ARROW-759: [Python] Serializing large class of Python objects in Apache Arrow #965

pcmoritz · 2017-08-15T04:10:35Z

This PR adds the capability to serialize a large class of (nested) Python objects in Apache Arrow. The eventual goal is to evolve this into a more modern version of pickle that will make it possible to read the data from other languages supported by Apache Arrow (and might also be faster).

Currently we support lists, tuples, dicts, strings, numpy objects, Python classes and namedtuples. A fallback to (cloud-)pickle can be provided for objects that cannot be natively represented in Arrow (for example lambdas).

Numpy data within objects is efficiently represented using Arrow's Tensor facilities and for the nested Python sequences we use Arrow's UnionArray.

There are many loose ends that will need to be addressed in follow up PRs.

…ng is handled correctly)

wesm

Nice!
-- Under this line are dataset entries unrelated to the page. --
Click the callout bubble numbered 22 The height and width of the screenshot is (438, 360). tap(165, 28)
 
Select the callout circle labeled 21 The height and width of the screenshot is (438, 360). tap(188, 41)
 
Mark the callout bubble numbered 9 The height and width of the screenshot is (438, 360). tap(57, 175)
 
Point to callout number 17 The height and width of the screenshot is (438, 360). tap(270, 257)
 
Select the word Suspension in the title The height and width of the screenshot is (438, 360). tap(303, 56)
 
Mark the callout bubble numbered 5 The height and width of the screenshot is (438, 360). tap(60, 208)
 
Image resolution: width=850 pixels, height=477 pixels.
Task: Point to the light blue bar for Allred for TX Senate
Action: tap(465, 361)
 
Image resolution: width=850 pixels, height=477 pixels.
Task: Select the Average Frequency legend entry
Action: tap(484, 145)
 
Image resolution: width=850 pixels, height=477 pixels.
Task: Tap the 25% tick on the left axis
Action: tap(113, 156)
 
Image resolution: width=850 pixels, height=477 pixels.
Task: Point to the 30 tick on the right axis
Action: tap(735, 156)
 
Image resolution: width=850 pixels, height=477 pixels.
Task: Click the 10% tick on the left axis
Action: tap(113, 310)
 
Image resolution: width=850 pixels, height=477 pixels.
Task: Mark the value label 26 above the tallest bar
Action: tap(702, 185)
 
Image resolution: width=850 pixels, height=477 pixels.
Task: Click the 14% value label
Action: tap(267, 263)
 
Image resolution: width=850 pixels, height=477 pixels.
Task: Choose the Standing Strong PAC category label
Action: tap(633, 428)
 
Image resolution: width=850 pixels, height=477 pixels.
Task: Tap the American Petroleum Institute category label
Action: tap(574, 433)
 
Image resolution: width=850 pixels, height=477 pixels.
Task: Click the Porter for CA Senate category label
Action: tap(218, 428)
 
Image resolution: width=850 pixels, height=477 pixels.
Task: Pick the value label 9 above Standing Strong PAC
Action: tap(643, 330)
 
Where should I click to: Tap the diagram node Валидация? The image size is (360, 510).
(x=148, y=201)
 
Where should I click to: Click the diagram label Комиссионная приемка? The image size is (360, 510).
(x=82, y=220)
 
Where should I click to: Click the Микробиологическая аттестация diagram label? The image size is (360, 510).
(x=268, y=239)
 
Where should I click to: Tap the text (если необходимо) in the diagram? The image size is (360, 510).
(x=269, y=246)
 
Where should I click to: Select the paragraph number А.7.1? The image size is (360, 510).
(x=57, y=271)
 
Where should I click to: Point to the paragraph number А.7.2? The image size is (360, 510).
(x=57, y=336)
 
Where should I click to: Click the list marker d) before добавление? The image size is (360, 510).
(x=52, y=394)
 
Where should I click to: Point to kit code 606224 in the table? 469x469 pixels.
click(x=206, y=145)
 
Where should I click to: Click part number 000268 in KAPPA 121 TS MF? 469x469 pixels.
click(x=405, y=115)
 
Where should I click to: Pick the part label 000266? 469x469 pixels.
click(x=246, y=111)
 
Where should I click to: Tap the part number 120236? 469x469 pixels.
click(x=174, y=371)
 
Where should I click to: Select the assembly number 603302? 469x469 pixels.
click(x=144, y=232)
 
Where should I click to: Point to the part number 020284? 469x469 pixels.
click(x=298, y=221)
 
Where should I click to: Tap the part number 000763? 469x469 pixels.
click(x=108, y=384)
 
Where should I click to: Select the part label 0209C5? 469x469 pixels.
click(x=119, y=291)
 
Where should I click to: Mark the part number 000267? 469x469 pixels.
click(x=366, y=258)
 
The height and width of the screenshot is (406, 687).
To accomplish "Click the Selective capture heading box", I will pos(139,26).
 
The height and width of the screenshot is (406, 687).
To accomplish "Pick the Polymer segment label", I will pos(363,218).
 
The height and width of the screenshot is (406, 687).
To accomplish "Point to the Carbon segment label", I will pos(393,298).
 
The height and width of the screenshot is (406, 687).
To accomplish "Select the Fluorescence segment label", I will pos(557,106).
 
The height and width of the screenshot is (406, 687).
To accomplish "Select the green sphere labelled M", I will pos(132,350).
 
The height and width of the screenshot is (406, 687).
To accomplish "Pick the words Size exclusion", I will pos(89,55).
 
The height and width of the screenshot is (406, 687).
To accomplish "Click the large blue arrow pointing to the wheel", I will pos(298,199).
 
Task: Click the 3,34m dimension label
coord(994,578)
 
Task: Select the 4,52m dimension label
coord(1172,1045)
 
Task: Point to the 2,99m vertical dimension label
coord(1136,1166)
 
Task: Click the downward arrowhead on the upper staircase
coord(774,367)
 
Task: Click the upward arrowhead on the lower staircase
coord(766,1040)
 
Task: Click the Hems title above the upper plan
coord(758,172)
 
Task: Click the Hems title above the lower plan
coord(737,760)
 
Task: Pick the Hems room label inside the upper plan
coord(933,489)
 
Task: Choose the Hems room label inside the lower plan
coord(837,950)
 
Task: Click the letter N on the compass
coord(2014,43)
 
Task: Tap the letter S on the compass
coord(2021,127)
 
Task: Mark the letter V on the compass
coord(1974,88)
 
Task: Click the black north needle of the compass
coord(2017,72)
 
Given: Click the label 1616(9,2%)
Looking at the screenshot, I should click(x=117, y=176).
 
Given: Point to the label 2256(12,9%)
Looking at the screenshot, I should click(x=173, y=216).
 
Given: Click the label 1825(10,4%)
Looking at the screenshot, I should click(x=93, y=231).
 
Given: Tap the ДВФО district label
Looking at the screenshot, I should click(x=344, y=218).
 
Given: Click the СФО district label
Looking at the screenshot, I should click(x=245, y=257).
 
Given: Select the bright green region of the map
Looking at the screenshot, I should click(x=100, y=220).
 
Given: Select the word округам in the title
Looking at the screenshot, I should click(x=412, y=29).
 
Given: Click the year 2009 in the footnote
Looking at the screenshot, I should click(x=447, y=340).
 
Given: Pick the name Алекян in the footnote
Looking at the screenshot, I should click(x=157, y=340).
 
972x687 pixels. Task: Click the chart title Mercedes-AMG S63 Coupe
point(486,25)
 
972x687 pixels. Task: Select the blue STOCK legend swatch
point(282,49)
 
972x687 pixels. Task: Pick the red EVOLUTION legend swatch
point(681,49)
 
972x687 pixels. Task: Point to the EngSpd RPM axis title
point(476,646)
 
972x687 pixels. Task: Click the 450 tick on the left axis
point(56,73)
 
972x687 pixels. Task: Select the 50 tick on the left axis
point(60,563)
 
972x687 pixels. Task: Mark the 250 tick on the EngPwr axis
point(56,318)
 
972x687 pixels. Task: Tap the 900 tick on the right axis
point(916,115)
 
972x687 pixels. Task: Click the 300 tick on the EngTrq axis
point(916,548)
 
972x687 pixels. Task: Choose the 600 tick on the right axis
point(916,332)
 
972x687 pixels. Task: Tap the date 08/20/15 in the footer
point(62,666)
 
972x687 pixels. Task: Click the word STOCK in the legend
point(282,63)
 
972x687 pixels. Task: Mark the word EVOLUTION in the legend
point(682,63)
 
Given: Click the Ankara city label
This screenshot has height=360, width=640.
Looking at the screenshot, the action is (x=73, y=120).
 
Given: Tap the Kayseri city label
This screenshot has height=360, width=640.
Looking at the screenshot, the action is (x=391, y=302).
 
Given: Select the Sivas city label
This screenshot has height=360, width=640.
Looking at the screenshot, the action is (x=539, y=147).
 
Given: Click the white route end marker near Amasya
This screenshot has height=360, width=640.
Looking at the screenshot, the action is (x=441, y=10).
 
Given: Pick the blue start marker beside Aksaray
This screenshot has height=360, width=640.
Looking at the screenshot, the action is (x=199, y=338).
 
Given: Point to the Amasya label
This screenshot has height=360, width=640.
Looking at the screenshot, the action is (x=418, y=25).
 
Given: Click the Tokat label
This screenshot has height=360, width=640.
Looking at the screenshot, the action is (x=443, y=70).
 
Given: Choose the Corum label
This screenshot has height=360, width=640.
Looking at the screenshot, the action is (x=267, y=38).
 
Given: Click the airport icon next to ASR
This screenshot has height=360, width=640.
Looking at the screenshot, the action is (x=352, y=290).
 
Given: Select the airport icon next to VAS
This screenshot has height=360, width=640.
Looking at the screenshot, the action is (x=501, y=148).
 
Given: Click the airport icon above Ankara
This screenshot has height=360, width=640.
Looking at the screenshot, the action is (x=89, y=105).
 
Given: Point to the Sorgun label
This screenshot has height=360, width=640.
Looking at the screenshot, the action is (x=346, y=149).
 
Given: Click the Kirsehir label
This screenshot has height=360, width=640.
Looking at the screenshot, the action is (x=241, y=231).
This looks like a great start. I have a bunch of mostly nitpicks but overall I'm really interested to flesh this out into a very strong alternative to pickle when dealing with lots of tables and tensors in a Python collection

wesm · 2017-08-16T00:25:37Z

cpp/src/arrow/python/CMakeLists.txt

  pyarrow.cc
+  sequence


Missing a .cc here?

wesm · 2017-08-16T00:25:55Z

cpp/src/arrow/python/arrow_to_python.cc

+
+#if PY_MAJOR_VERSION >= 3
+#define PyInt_FromLong PyLong_FromLong
+#endif


Could this go in common.h?

wesm · 2017-08-16T00:26:30Z

cpp/src/arrow/python/arrow_to_python.cc

+#define PyInt_FromLong PyLong_FromLong
+#endif
+
+Status get_value(std::shared_ptr<Array> arr, int32_t index, int32_t type, PyObject* base,


GetValue?

wesm · 2017-08-16T00:28:59Z

cpp/src/arrow/python/arrow_to_python.cc

+
+Status DeserializeList(std::shared_ptr<Array> array, int32_t start_idx, int32_t stop_idx,
+    PyObject* base, const std::vector<std::shared_ptr<Tensor>>& tensors, PyObject** out) {
+  DESERIALIZE_SEQUENCE(PyList_New, PyList_SetItem)


I think you may be able to do this using a template instead of a macro if you wanted, see e.g. https://github.com/apache/arrow/blob/master/cpp/src/arrow/python/pandas_to_arrow.cc#L905

Use PyList_SET_ITEM since it skips error checking (you aren't checking the errors anyway)?

Ok, I made it a template now and then I can't do PyList_SET_ITEM any more since it is a macro; I'd suggest we keep it a template for now and if this will be a performance bottleneck later, we make it a macro again?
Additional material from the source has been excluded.